▸ Challenge
Reproduce each of the following records word for word.

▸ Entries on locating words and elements
#####

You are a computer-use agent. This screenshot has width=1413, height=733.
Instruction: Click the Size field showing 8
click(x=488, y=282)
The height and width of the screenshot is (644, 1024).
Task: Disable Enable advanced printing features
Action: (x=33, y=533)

#####

▸ Worked answer
You are a computer-use agent. This screenshot has width=1413, height=733.
Instruction: Click the Size field showing 8
click(x=488, y=282)
The height and width of the screenshot is (644, 1024).
Task: Disable Enable advanced printing features
Action: (x=33, y=533)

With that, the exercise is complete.